__Aim 1__: In the text on CUDA compilation, why does PTX have no register allocation? Answer in one to three sentences.
__Aim 2__: Please duplicate the listing, beginning at the line that contains "Screen dimensions: 992x780" and continuing through the end of the listing. Leave the pictures out of your copy.
═══ Supplied text ═══
This slide shows the first open source version of full CUDA program compilation tool chain. It shares similar passes with NVIDIA GPU compilation process. In the device code generation, it has a clang, and IR optimization and then NVPTX code generation.

Roles of CLANG

Just a couple of tool introduction. The roles of Clang are first, it is the front end parser. It is a tool chain for C-family languages, but lately it got extended to support other programming languages. It generates the abstract syntax tree AST. The right side of the slide shows an example of AST from Wikipedia. The figure is an AST from the bottom code which computes delta. This simple code can generate this much complex AST. The unit of definition in the node is depending on the usage of AST.

C++ PreProcessor

Next, C++ preprocessor. It performs text substitution for compilation. For example, in this slide it shows that there is a defined course Number 8803. After preprocessing, this course number is replaced with 8803. That’s to be done by this C++ preprocessor.

IR Optimizations

What are in the examples of IR optimizations? IR is an intermediate representation, which will be discussed in the next video in more detail. They are in the back-end compiler process. IR provides a good way to share the compiler infrastructure across different program languages and different architectures. IR provides a good abstract and to perform many compiler optimizations. And IR also contains many meta data to carry program information to help compiler process.

PTX vs. SASS

Let us discuss a little bit more about PTX and SASS. PTX is a parallel thread execution, and PTX is a virtual ISA, which means it is architecture independent. And a PTX will be translated into machine code later. Because this is architecture independent, it doesn’t have a target machine information, so PTX doesn’t have register allocation.
═══ Input for this task ═══
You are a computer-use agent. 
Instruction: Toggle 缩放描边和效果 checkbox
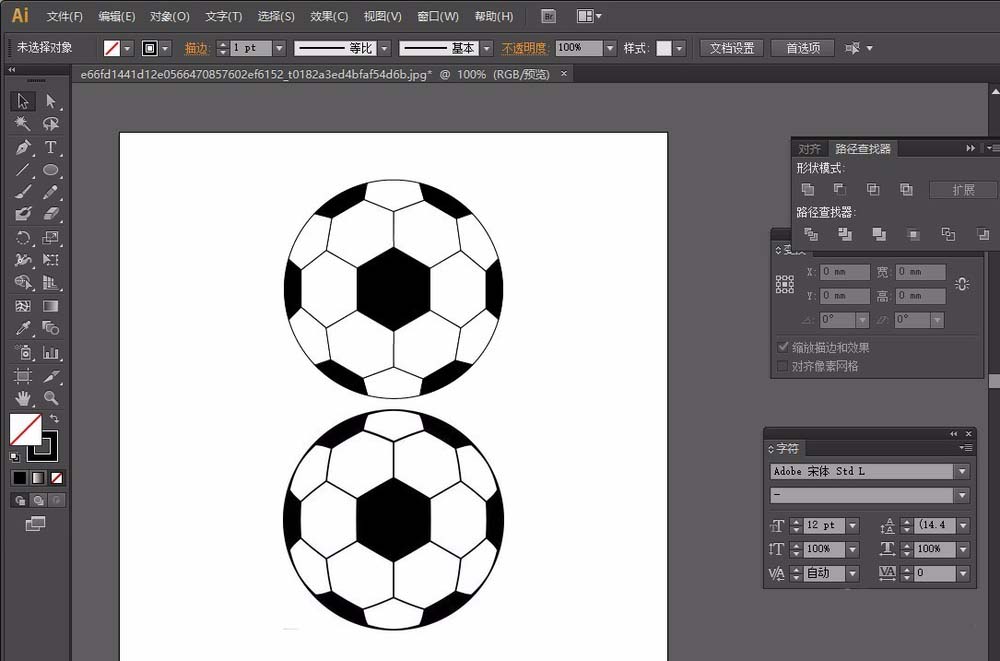[x=783, y=347]
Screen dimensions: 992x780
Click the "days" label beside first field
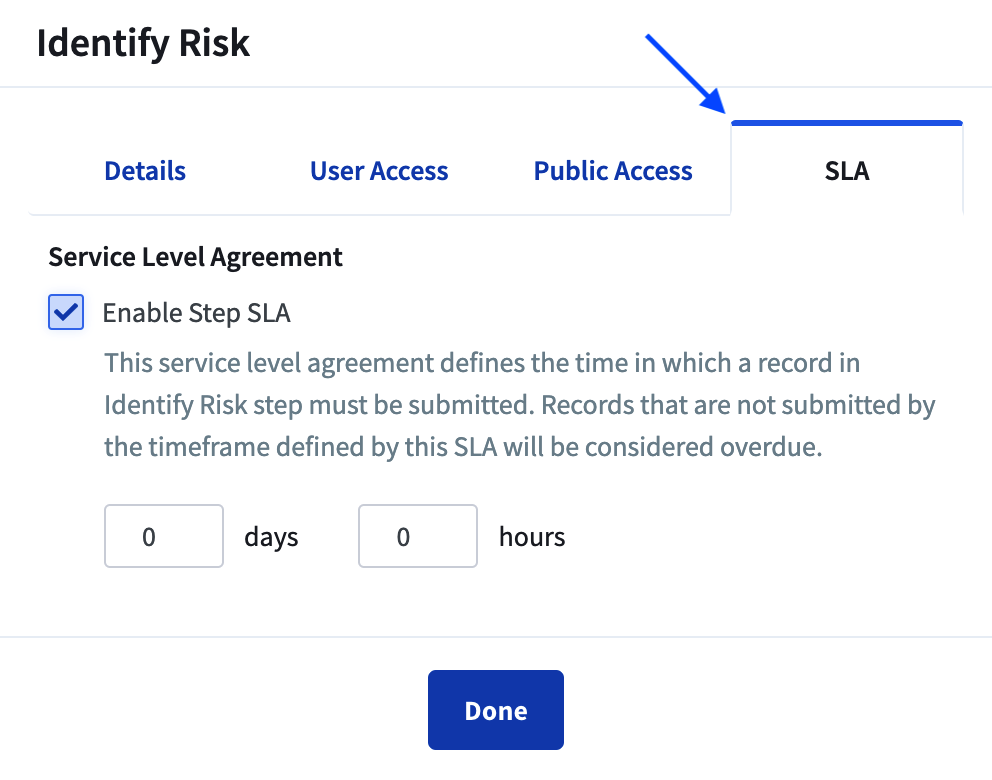coord(271,537)
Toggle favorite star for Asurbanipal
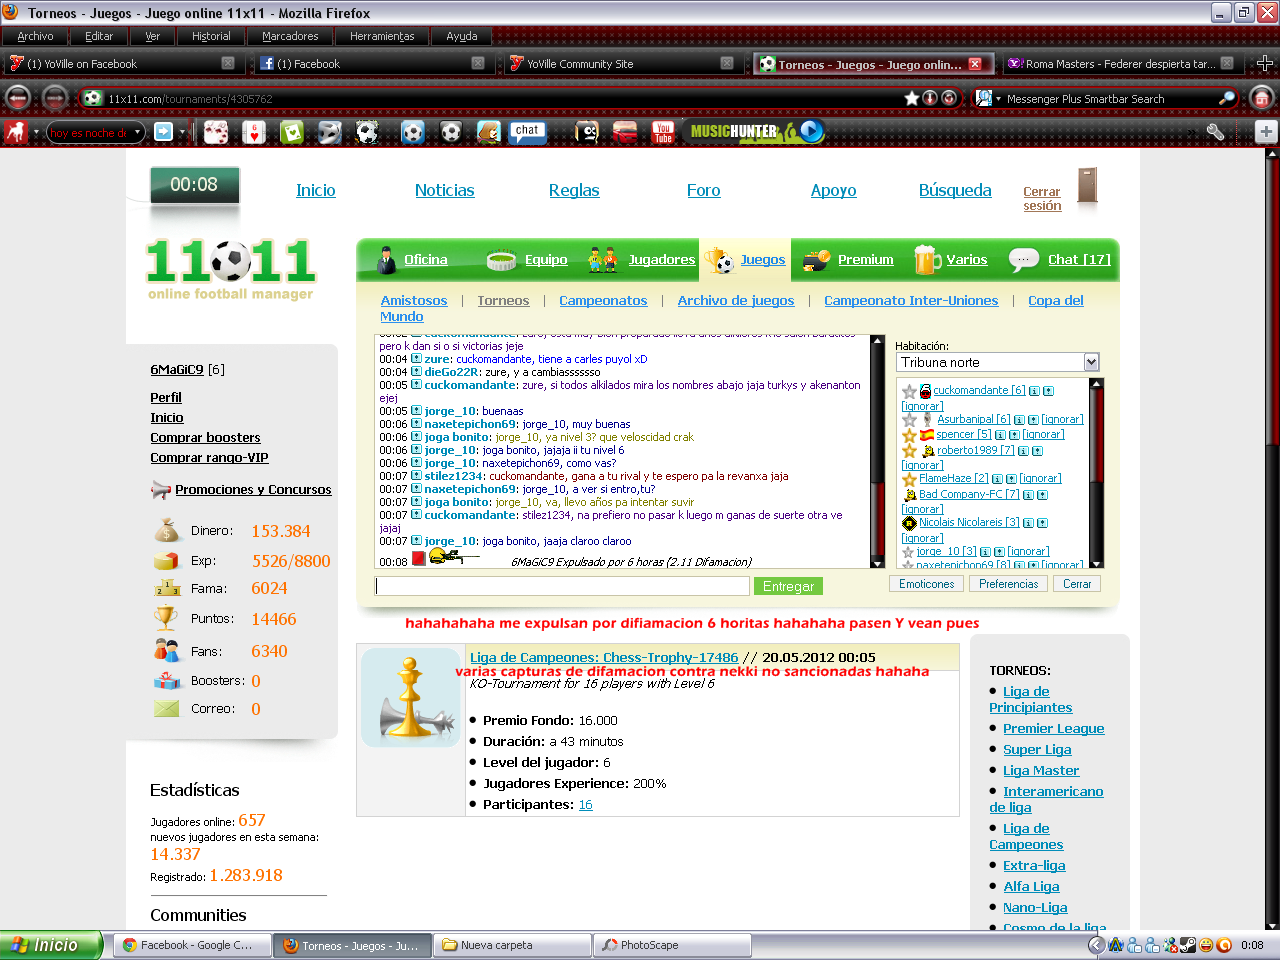The image size is (1280, 960). (909, 420)
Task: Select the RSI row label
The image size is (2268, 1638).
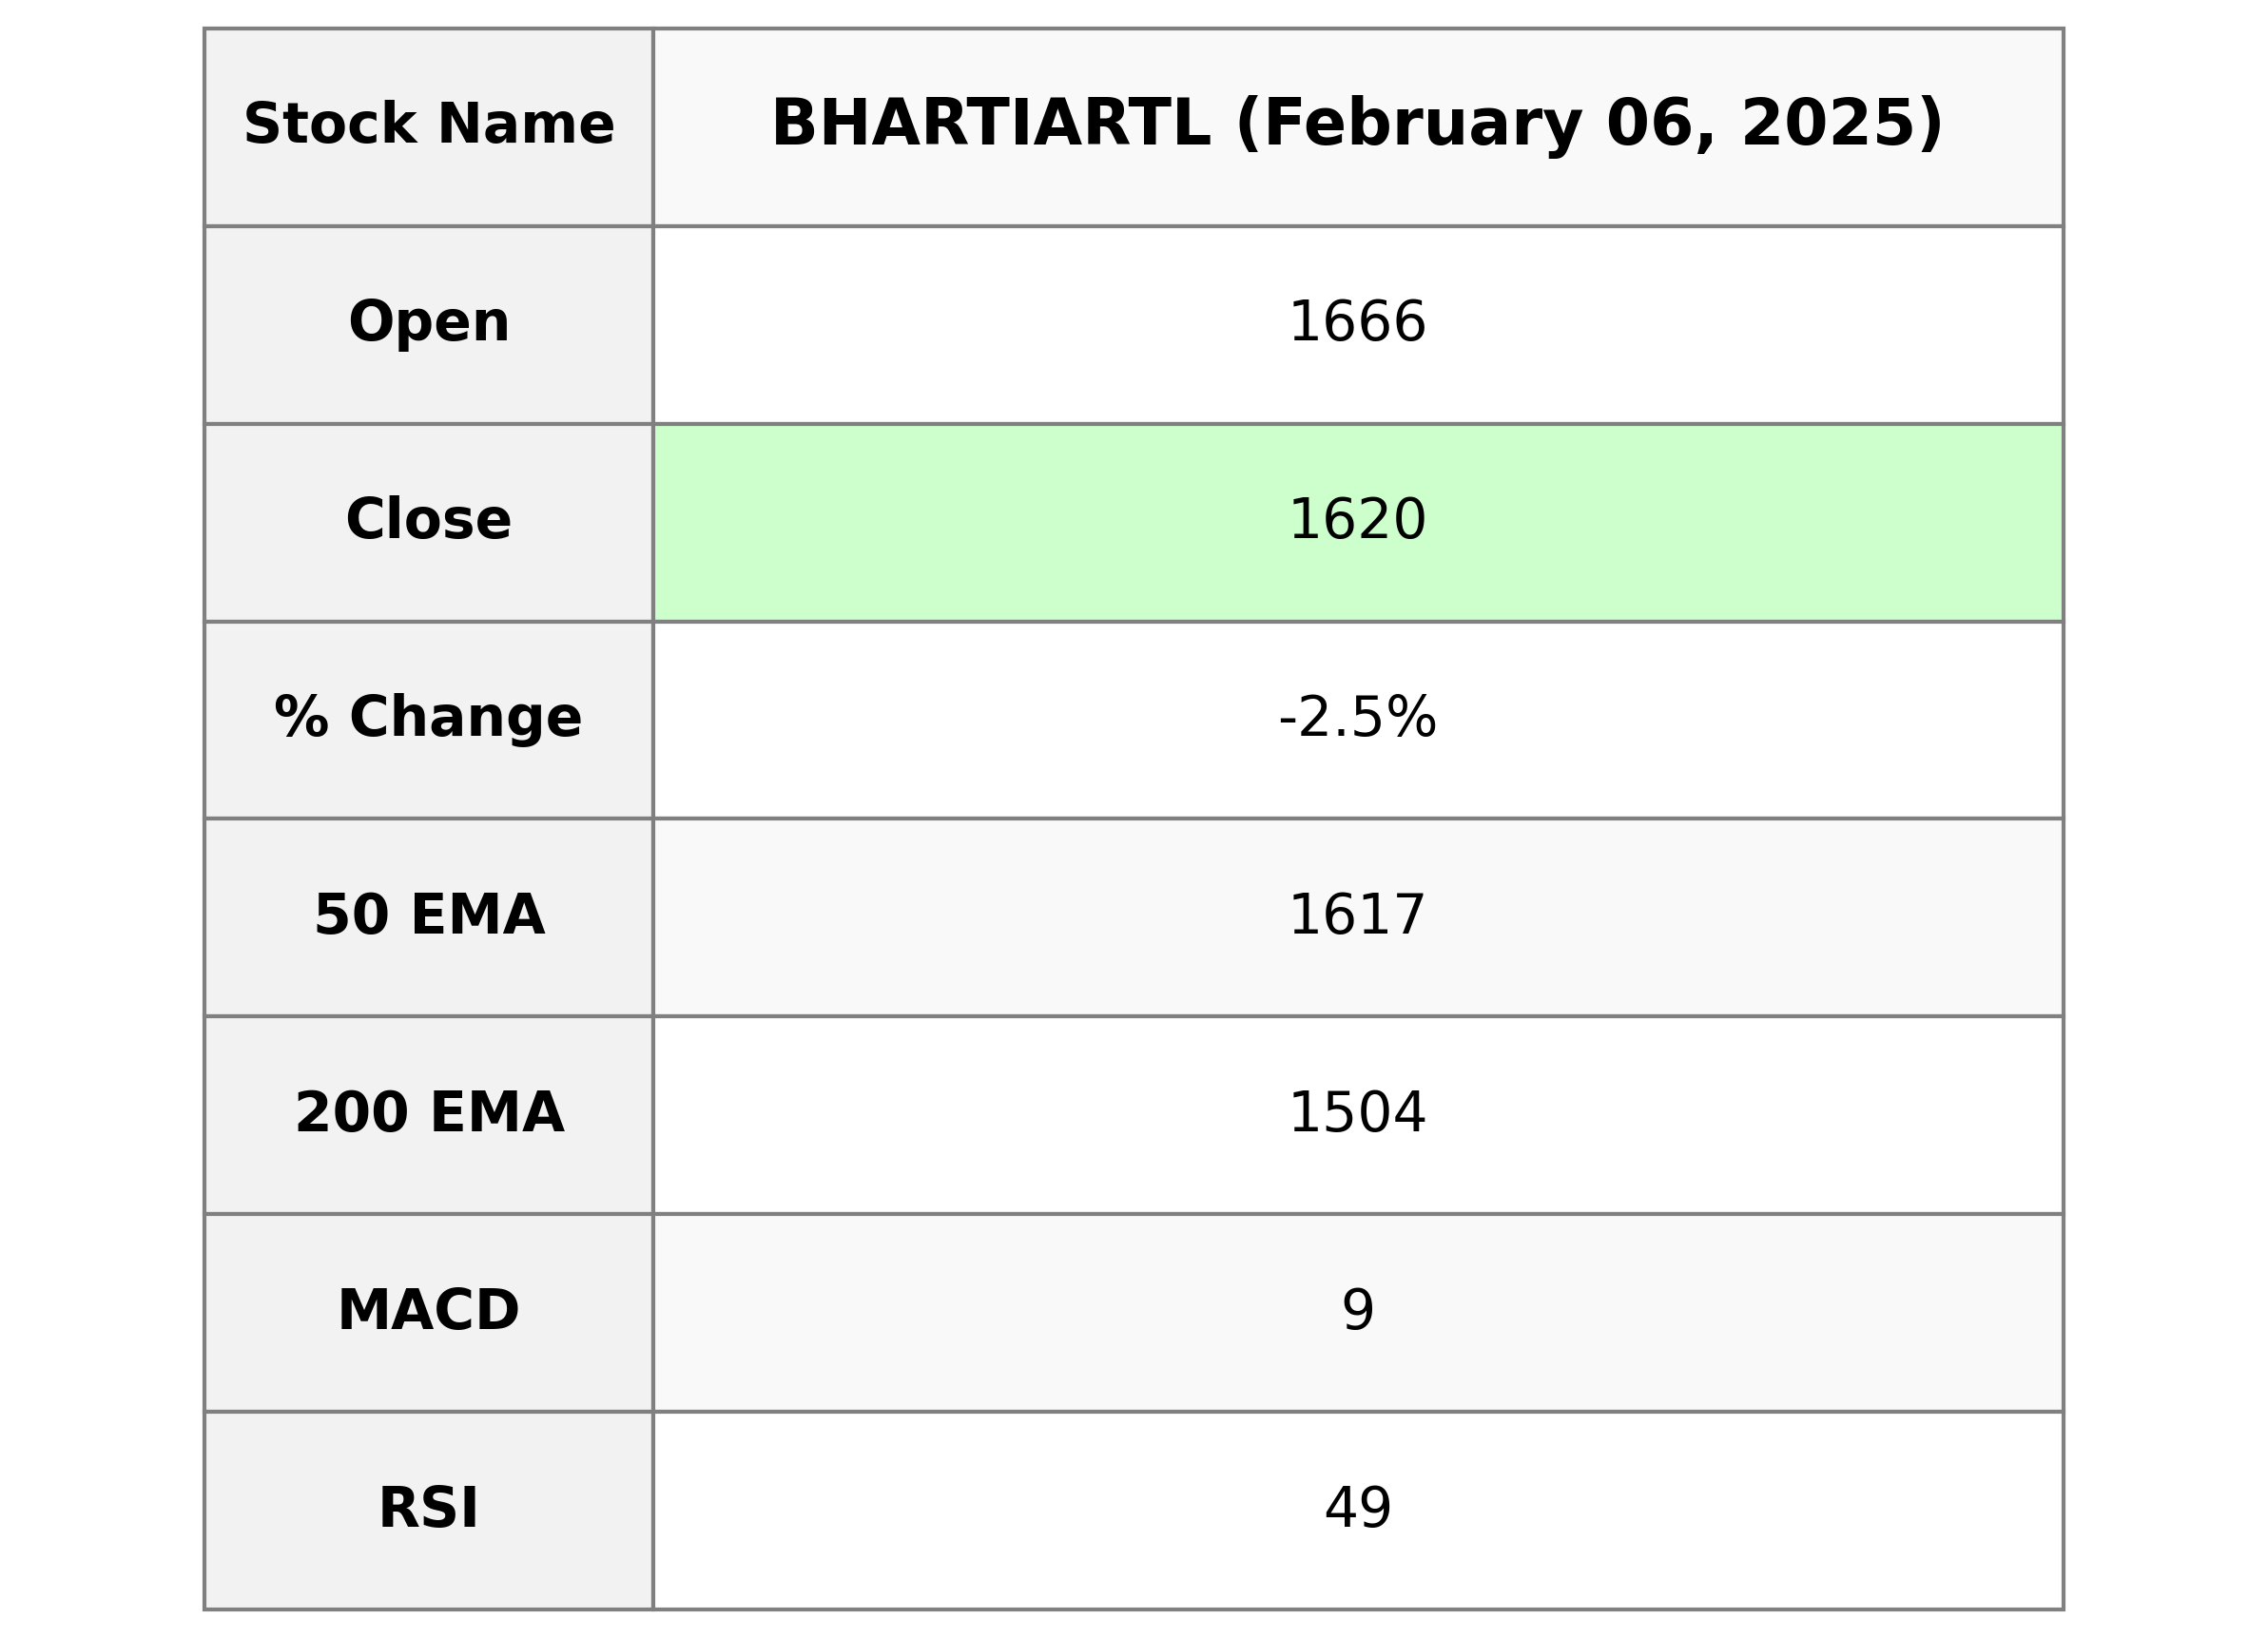Action: pos(428,1508)
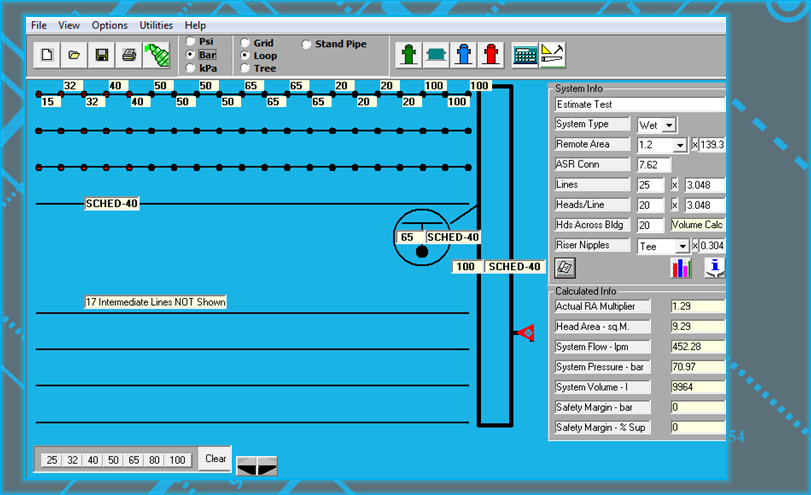The height and width of the screenshot is (495, 811).
Task: Click the 65 pipe size button
Action: point(130,460)
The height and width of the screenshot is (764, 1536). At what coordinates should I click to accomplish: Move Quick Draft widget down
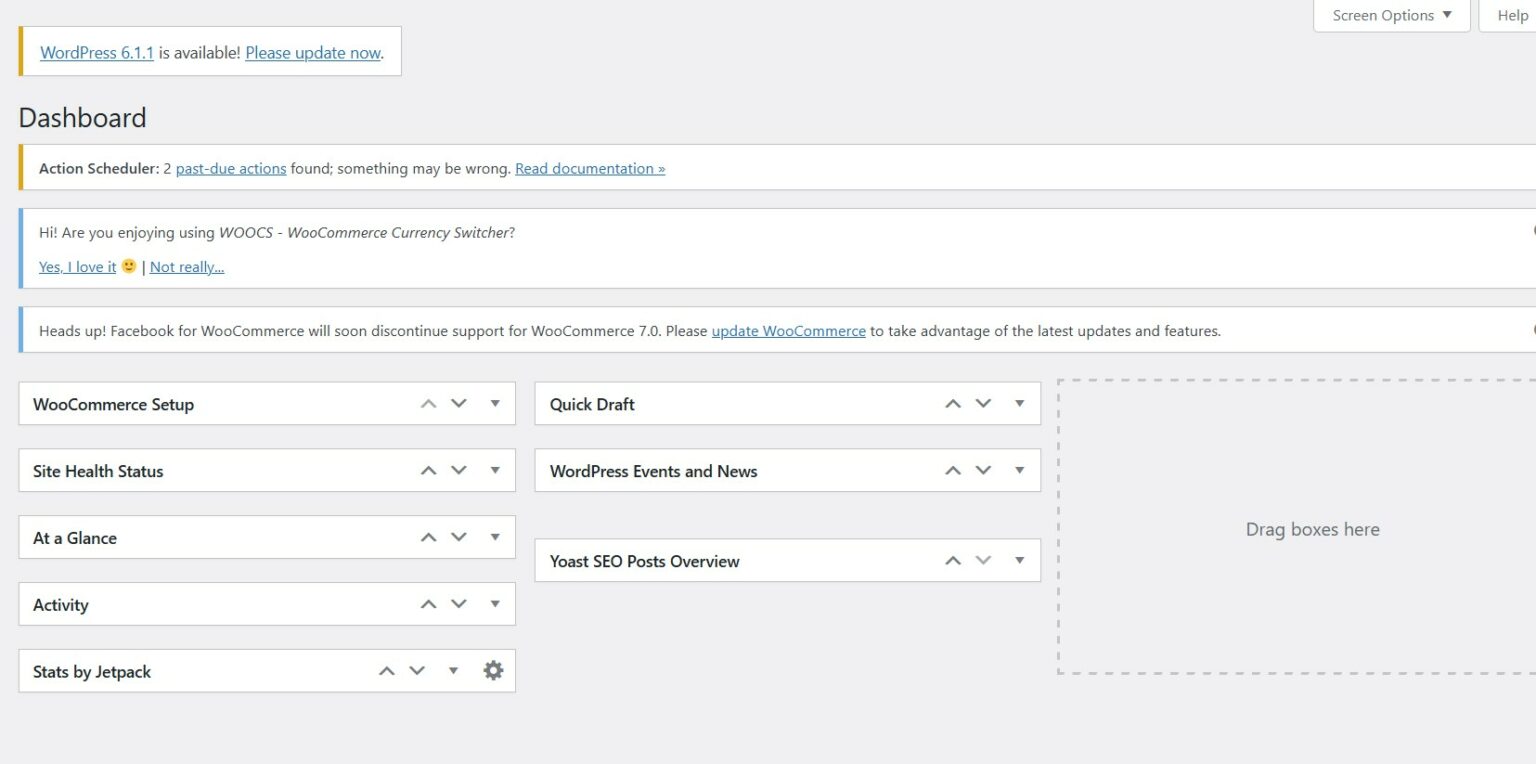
═══
__Finished answer 1__: PTX is a virtual ISA that is architecture independent, so it carries no target machine information. Because of that, PTX does not have register allocation.

__Finished answer 2__:
Screen dimensions: 992x780
Click the "days" label beside first field
coord(271,537)
Toggle favorite star for Asurbanipal
The image size is (1280, 960). (909, 420)
Task: Select the RSI row label
The image size is (2268, 1638).
Action: pos(428,1508)
The height and width of the screenshot is (495, 811).
Task: Click the 65 pipe size button
Action: point(130,460)
The height and width of the screenshot is (764, 1536). At what coordinates should I click to accomplish: Move Quick Draft widget down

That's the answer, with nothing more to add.